龍神となった太郎は山の奥の沢を塞き止めて、今いう十和田湖を創り、暫くは湖の主として住んで居たのですが、何百年の後に熊野の修験僧である南祖坊の出現により、法力をあつかう南祖坊に敗れ、太朗は力尽きて十和田湖から追い出される結末になりました。
十和田湖を追われた太朗龍は幾年月の放浪を経た後に、男鹿半島(秋田県)の付け根あたりに湖を創り、積年の念願であった棲み家としたのです。

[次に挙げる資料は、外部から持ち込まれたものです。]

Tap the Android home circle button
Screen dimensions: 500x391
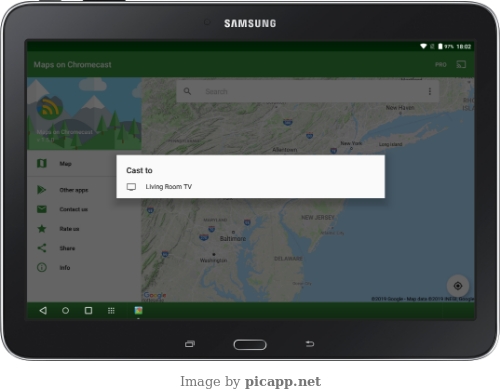(x=65, y=311)
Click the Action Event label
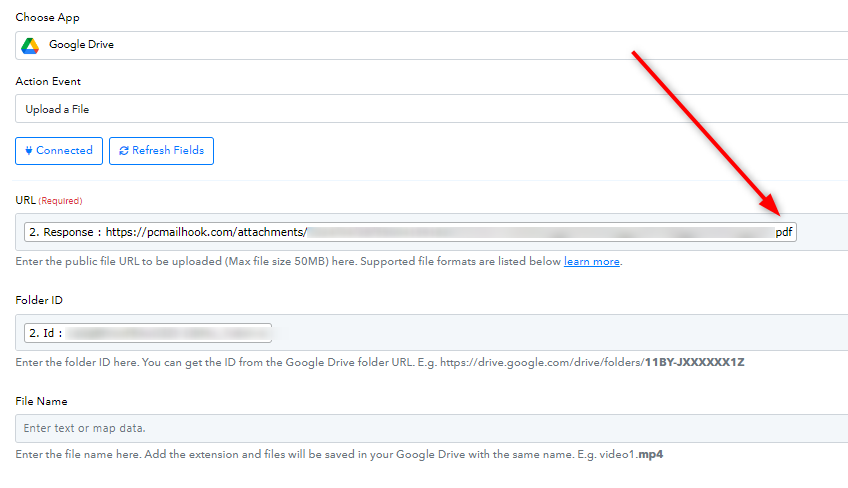 [48, 81]
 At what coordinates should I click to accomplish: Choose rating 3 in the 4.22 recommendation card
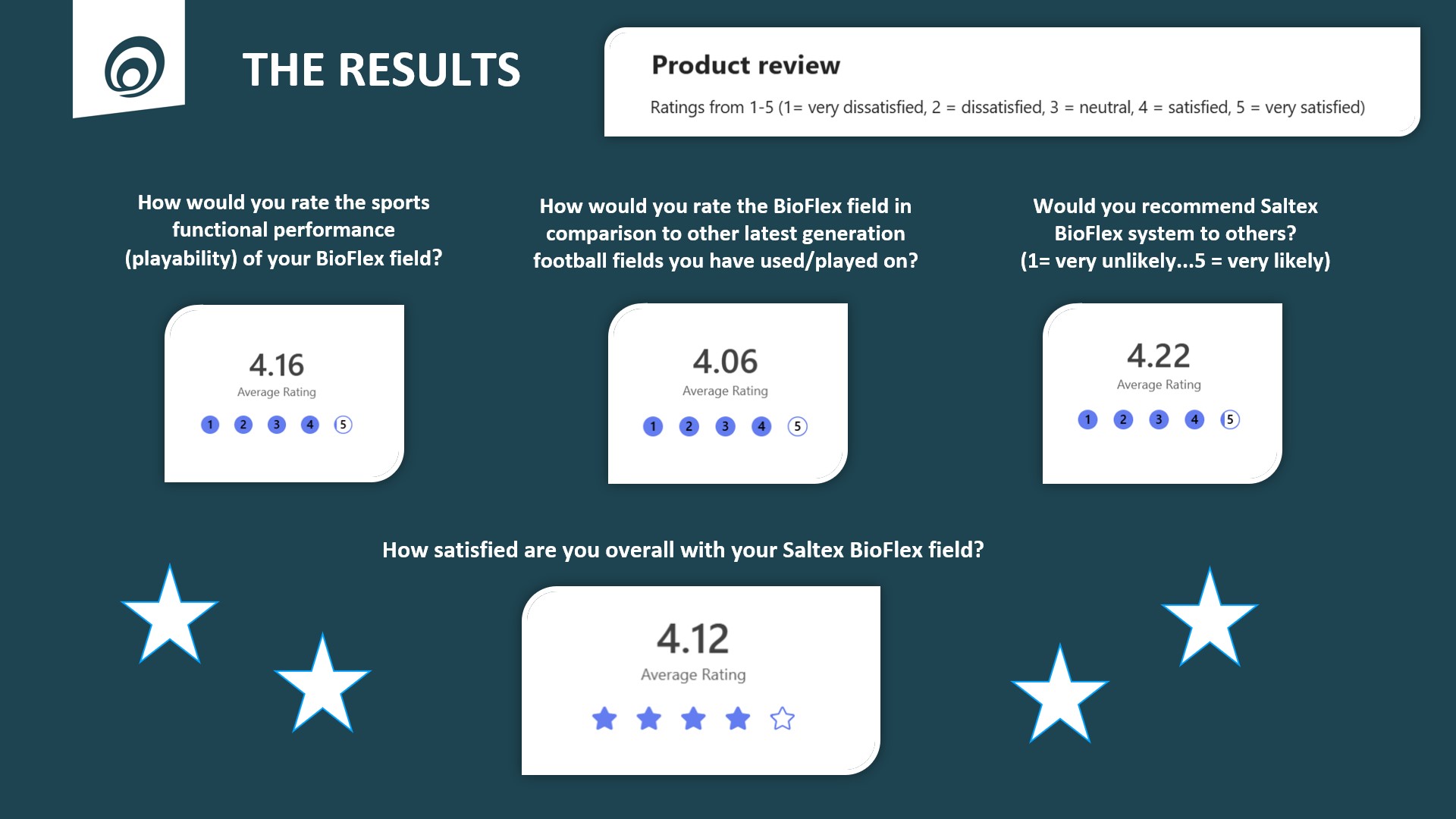[x=1159, y=419]
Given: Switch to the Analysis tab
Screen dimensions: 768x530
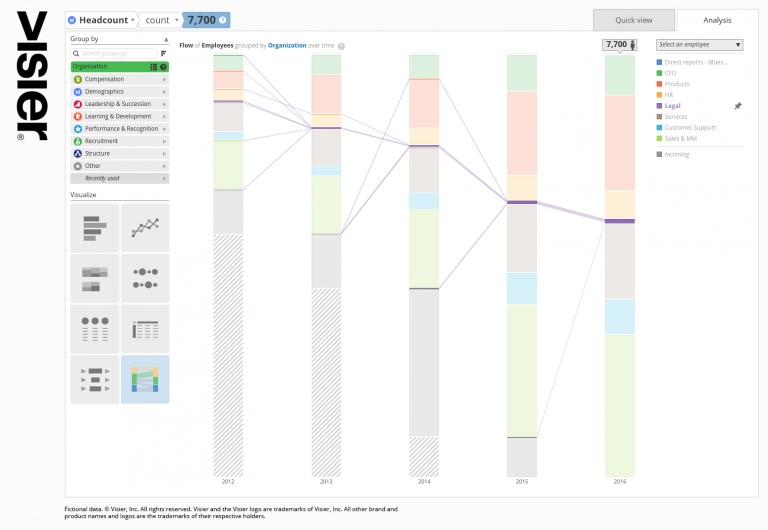Looking at the screenshot, I should coord(717,20).
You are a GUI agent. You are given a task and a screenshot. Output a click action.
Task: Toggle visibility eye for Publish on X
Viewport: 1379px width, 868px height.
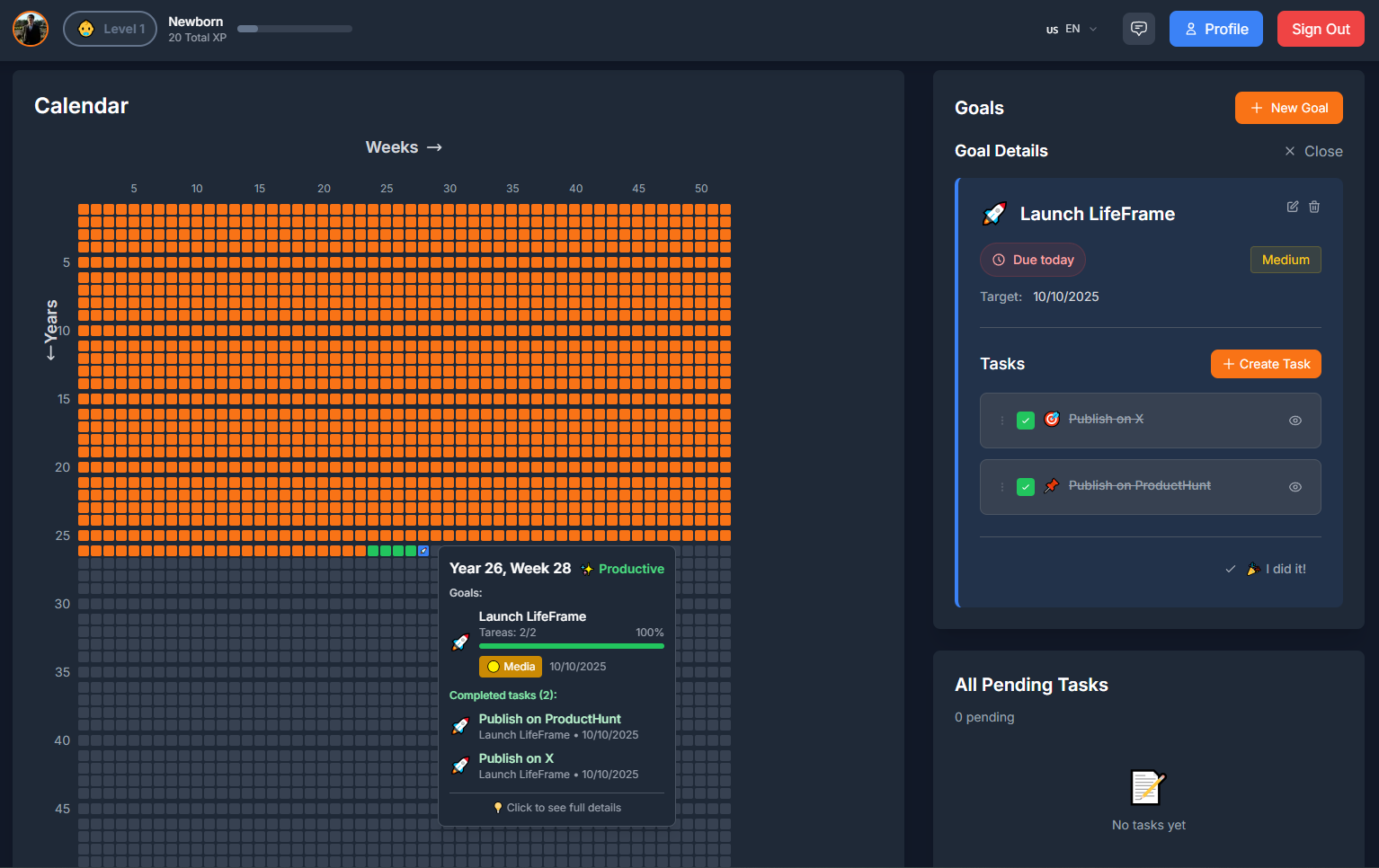[1295, 421]
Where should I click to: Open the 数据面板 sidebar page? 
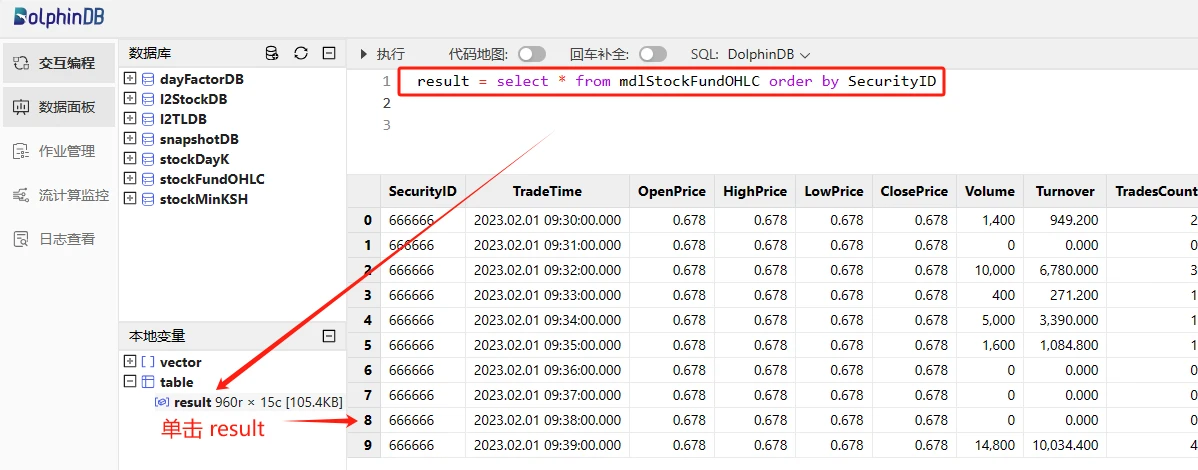pos(57,107)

その後、田沢湖の辰子姫との恋路物語や、南祖坊との再戦物語などに繋がってゆくわけですが、多くの苦渋を体験された八郎太朗であるがゆえに、夢の成就へ導く具導神として、現在もなお霊験あらたかなのでしょう。
青竜神社に別れを告げ、静かな入り江を見納めと思って眺めると、そこには二匹の大きな鯉が頭を添わせるように仲良く浮かんでいました。 夫婦鯉は僕を見送るように、しなやかに優しく漂って浮かんでいました。 時おり湖面をゆく遊覧船から、観光客の歓声などが聞こえる以外は人為的な音が何も聞こえない、まさしく自然そのものの温もりの中に飲み込まれて心地良い午後でした。
これは余談ですが後日、北海道への旅に向かう途中に、フェリーの最終便の時間にギリギリであったため、深夜の大雨の中で東北自動車をひた走る僕に、行く手を妨げる修験僧が現れました。 鹿角市から弘前市に抜けるまで常に僕の車の前方から大きな片手をかざして、大雨をフロントガラスにぶつけて視界を遮った修験僧は、太朗龍の天敵である南祖坊その人でした。 僕は八郎太朗や辰子姫を想うばかりに、南祖坊のことを、やや悪役として原稿を書いたので少々修験僧の怒りを受けたのでしょう。 それに気付いた僕は、その場で南祖坊に素直に詫びたのです。
僕の気持ちが伝わったのか大雨は急速に退いて行きました。 山間のカーブの所々には路面から立ちあがるように白いモヤがユラユラと、まるで人の姿のようにユラめいていたことを昨日のことのように覚えています。